Start of Records for the exercise
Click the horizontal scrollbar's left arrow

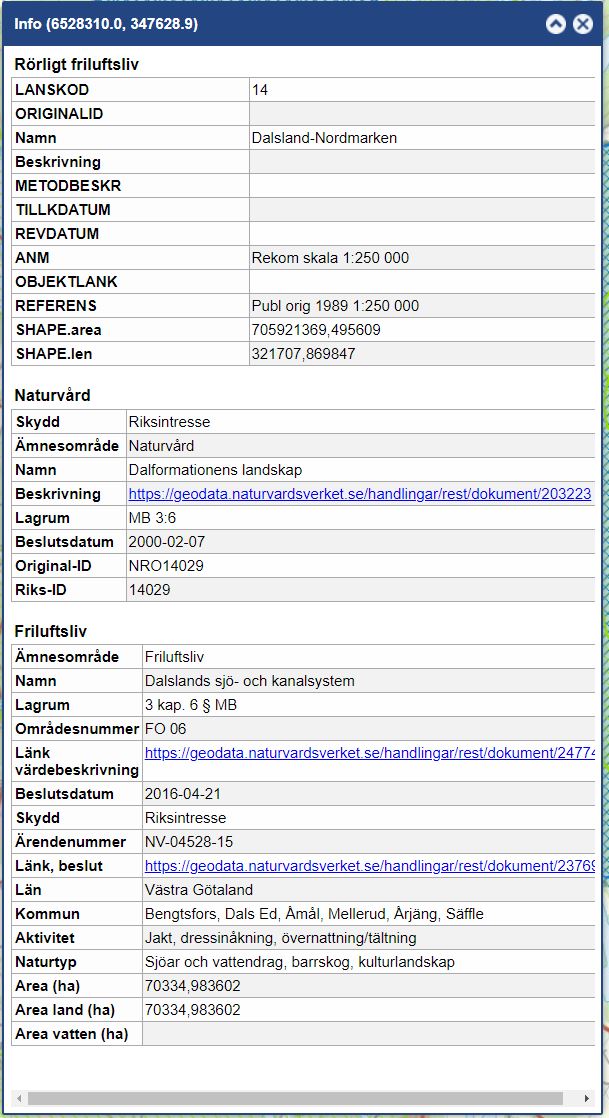tap(19, 1098)
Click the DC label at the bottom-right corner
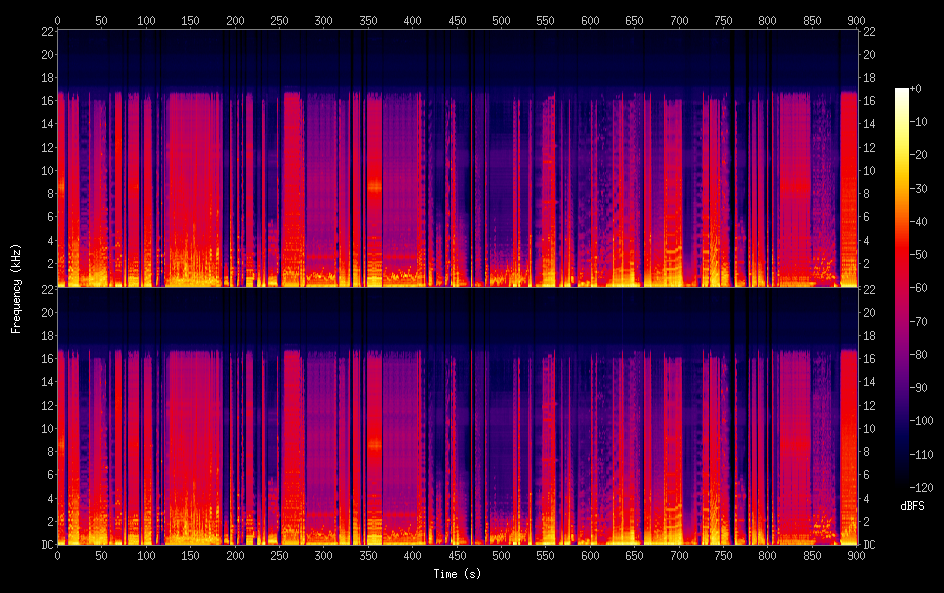Screen dimensions: 944x593 (x=870, y=545)
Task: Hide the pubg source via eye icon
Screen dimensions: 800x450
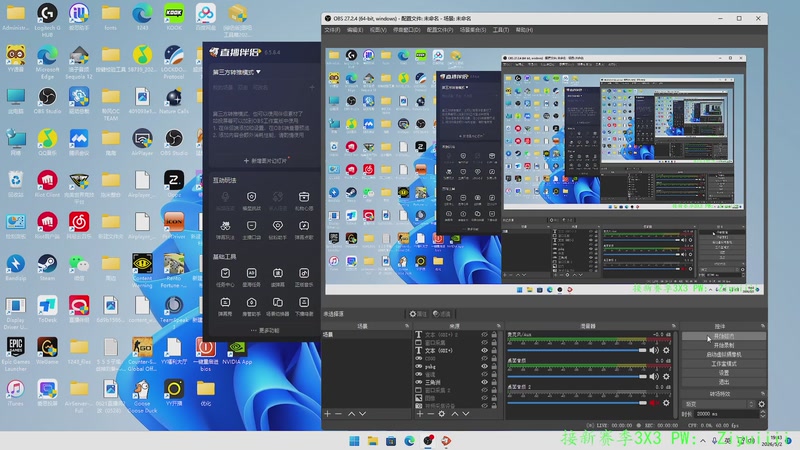Action: tap(484, 366)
End of Records for the exercise
* _Exercise aim_:
Each entry above should be printed exactly, and any picture in it left out.

* _Task output_:
Click the horizontal scrollbar's left arrow

tap(19, 1098)
Click the DC label at the bottom-right corner
Screen dimensions: 944x593 (x=870, y=545)
Task: Hide the pubg source via eye icon
Screen dimensions: 800x450
Action: tap(484, 366)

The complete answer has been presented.